> Data for the task:
——
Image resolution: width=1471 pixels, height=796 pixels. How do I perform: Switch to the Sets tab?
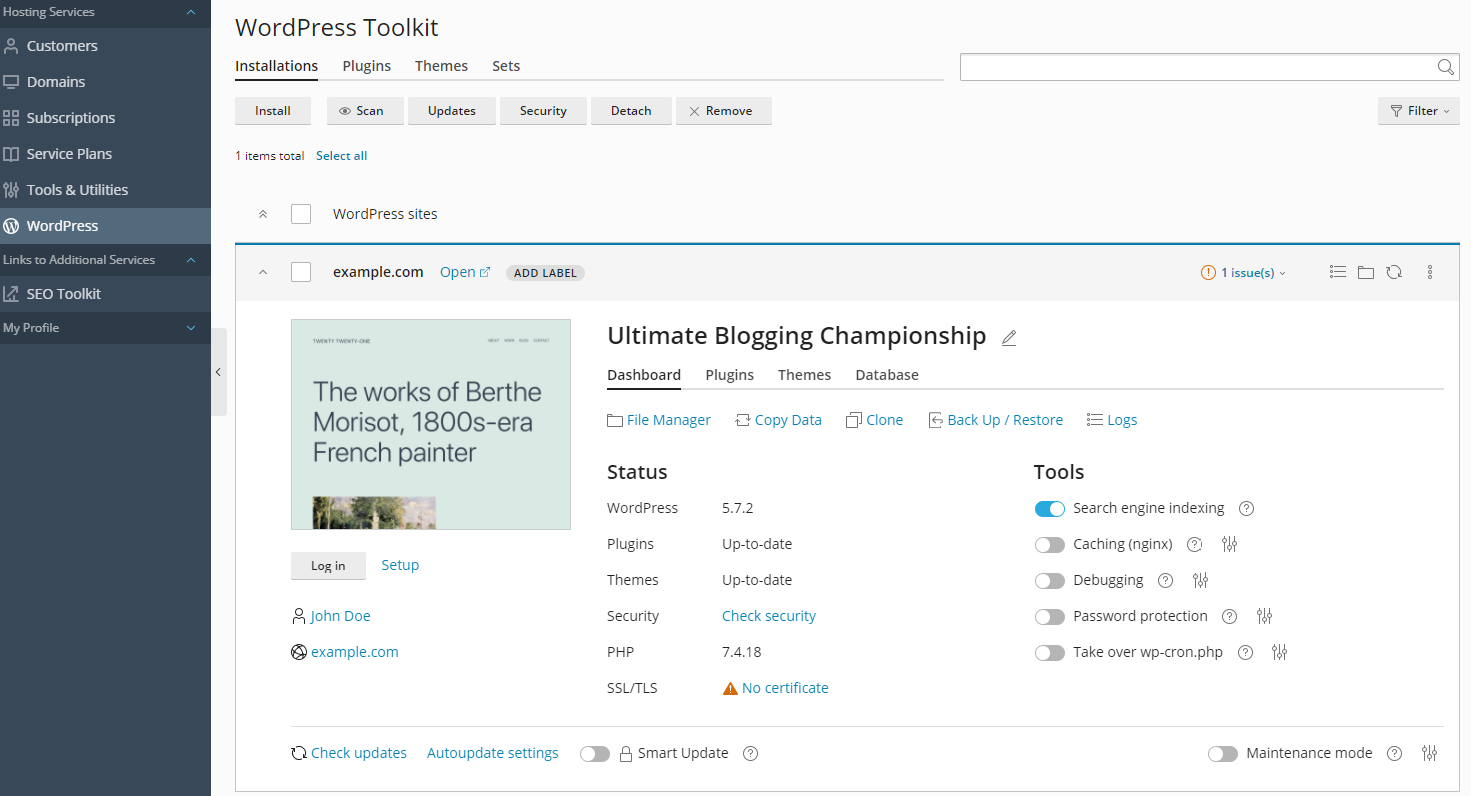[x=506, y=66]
——
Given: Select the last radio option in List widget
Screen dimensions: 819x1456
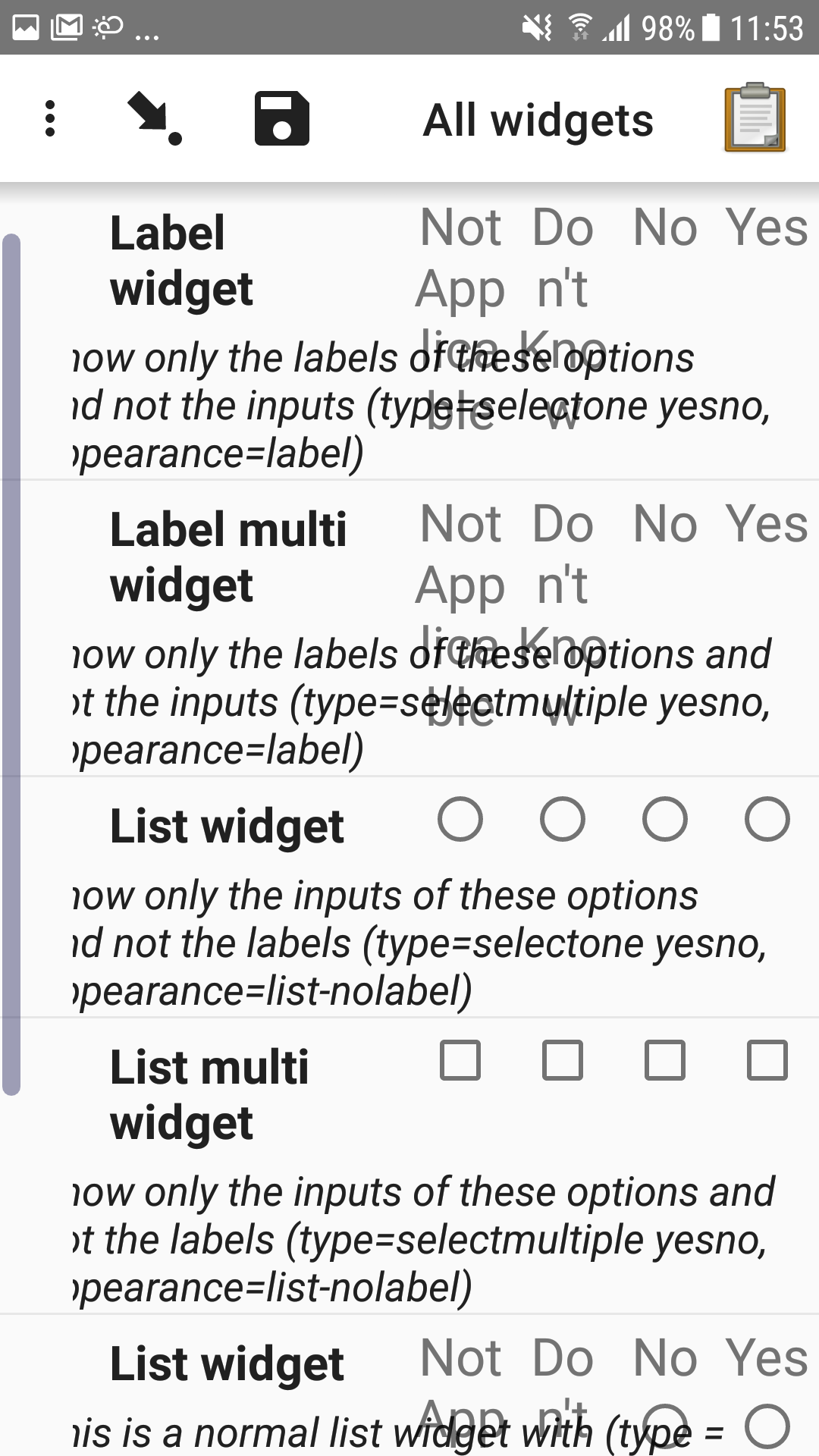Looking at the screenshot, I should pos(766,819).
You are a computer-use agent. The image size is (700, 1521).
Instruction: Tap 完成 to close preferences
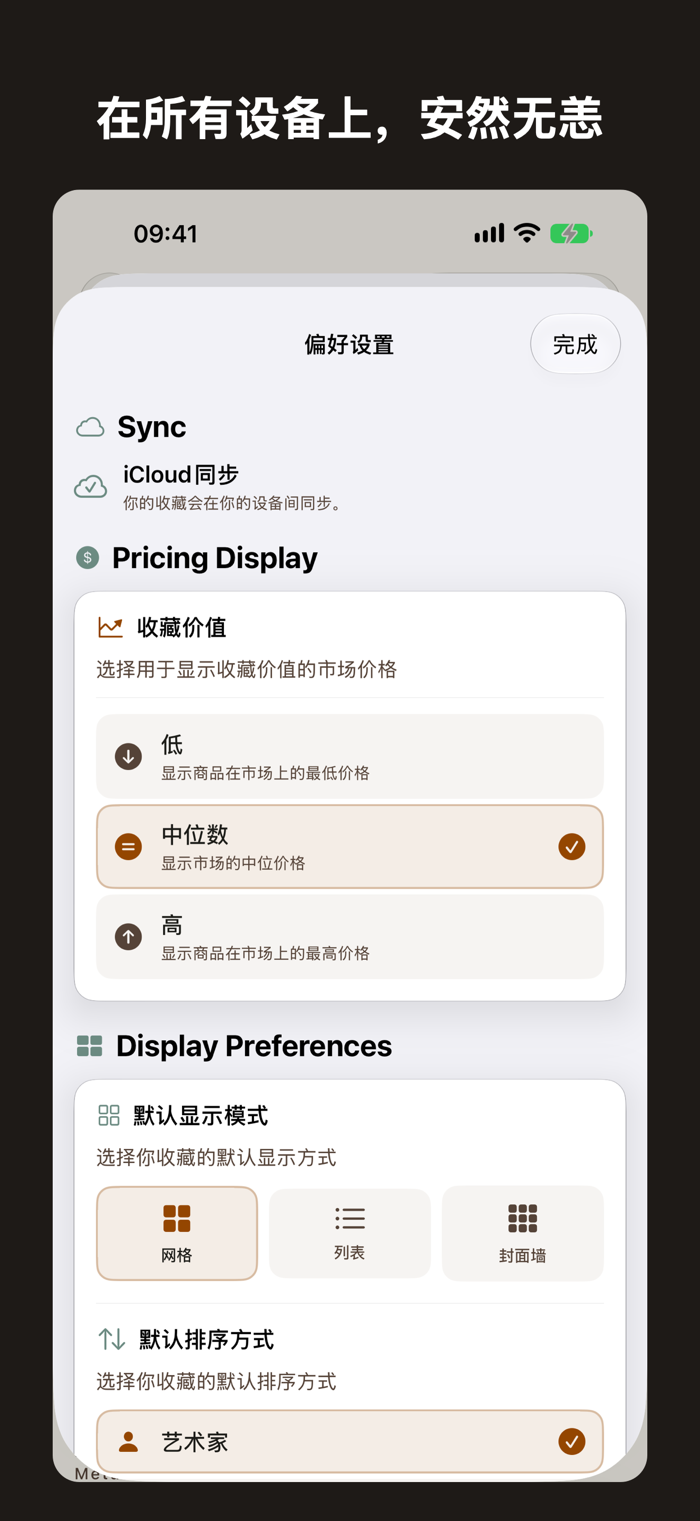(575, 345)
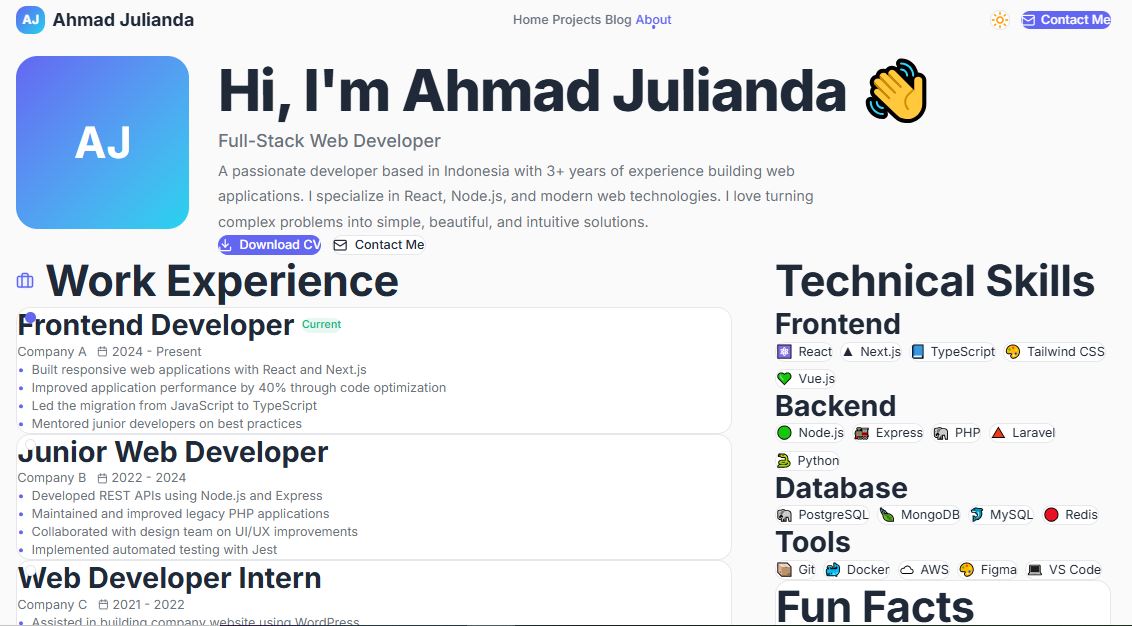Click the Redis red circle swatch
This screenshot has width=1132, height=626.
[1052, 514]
——
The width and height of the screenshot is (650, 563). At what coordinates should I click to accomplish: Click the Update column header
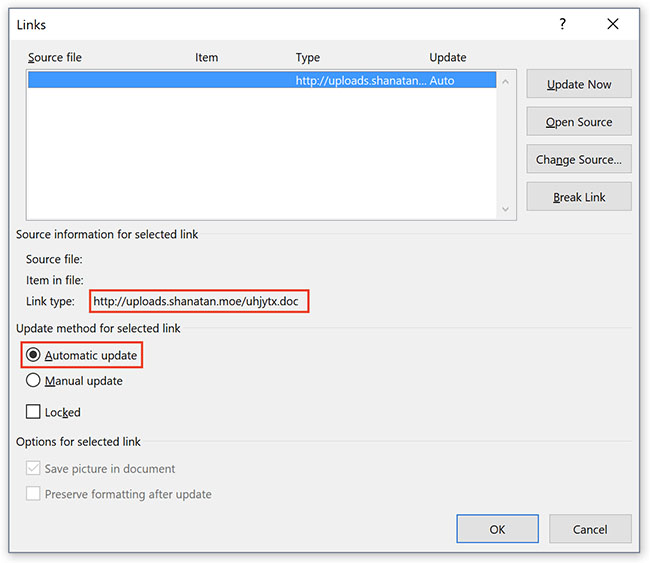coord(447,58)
——
> Requirements:
Please lay out the records from the line that has "Image resolution: width=1471" through the line that has "[x=506, y=66]" as a JSON list of strings, one string per line and no blank lines. Leave the pictures out.

> Exercise answer:
[
  "Image resolution: width=1471 pixels, height=796 pixels. How do I perform: Switch to the Sets tab?",
  "[x=506, y=66]"
]